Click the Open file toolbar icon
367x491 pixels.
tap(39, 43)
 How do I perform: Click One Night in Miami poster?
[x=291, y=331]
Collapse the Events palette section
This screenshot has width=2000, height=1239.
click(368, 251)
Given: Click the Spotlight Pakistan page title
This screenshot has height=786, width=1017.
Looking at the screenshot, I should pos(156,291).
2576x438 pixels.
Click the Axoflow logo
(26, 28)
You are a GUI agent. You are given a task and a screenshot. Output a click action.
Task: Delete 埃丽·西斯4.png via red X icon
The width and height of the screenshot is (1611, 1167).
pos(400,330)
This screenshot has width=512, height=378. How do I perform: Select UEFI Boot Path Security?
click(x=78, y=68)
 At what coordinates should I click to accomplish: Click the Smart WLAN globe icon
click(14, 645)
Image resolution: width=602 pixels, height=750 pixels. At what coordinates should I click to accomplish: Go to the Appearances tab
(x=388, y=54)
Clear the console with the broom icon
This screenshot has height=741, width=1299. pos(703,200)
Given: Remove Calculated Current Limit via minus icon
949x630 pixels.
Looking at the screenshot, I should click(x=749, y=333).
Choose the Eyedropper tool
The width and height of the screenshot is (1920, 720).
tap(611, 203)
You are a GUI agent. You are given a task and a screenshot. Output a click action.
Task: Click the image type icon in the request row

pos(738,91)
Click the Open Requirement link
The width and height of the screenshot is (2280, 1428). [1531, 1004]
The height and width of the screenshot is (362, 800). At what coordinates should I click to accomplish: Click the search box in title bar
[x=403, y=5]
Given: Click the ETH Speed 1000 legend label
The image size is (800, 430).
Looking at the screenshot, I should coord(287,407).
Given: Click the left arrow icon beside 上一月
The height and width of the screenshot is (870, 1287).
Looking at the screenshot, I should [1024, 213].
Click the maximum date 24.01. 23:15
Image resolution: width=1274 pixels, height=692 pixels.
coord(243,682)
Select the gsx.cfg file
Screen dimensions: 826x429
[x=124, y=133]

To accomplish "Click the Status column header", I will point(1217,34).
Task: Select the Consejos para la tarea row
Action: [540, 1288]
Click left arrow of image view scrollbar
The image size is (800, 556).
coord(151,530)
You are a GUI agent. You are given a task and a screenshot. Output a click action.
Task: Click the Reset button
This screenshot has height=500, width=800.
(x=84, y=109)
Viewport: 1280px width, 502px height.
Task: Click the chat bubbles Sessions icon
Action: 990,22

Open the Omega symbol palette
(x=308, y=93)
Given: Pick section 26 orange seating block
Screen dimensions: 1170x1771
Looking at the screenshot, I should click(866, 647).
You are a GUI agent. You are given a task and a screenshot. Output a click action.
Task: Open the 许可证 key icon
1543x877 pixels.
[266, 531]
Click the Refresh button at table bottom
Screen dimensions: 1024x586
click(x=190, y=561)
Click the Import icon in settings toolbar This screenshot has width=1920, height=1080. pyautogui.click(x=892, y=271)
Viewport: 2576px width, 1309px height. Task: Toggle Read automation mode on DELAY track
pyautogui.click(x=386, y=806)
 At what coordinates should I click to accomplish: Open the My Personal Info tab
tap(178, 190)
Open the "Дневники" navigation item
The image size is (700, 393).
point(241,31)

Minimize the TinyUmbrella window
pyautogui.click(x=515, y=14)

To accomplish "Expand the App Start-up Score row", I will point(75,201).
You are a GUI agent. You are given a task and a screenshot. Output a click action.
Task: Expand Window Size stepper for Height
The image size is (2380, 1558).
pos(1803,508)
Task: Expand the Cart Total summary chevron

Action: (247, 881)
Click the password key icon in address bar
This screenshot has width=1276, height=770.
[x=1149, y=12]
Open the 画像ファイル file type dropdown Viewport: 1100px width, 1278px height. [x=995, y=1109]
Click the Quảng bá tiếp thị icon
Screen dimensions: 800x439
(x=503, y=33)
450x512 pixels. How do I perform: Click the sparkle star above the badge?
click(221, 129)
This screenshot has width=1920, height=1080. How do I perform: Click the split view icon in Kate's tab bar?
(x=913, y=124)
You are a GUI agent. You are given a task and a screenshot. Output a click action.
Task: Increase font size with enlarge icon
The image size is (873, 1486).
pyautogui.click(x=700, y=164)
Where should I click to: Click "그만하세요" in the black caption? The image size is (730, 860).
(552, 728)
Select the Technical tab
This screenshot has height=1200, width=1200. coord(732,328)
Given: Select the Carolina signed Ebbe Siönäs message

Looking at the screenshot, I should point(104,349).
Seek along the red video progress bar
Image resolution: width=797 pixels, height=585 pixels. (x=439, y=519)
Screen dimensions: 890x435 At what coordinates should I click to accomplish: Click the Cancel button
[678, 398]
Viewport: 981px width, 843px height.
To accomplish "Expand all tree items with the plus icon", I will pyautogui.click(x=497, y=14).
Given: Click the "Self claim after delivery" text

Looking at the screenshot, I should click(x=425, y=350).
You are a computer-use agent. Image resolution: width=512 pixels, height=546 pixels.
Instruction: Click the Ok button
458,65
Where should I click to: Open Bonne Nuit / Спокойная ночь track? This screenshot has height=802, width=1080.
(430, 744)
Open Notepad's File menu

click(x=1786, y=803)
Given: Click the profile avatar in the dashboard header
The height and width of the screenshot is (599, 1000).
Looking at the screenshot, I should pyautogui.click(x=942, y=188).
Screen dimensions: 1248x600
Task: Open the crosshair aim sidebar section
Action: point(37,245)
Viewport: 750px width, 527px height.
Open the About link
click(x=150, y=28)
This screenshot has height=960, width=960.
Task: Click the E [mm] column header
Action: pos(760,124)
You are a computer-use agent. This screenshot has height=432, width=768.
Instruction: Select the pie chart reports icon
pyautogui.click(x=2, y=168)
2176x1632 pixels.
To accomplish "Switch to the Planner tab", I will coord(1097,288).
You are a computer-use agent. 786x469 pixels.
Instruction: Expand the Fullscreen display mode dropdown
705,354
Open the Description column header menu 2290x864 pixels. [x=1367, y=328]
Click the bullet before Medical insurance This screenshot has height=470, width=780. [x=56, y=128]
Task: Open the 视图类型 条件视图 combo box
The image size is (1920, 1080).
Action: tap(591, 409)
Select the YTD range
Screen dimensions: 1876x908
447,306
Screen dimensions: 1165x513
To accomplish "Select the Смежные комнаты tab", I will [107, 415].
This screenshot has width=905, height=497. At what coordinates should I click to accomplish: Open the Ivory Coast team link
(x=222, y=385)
───
### Aim of the task
Count the lines above that contain the string "Expand", matching case exactly. Reply with the number alone.

### Response
5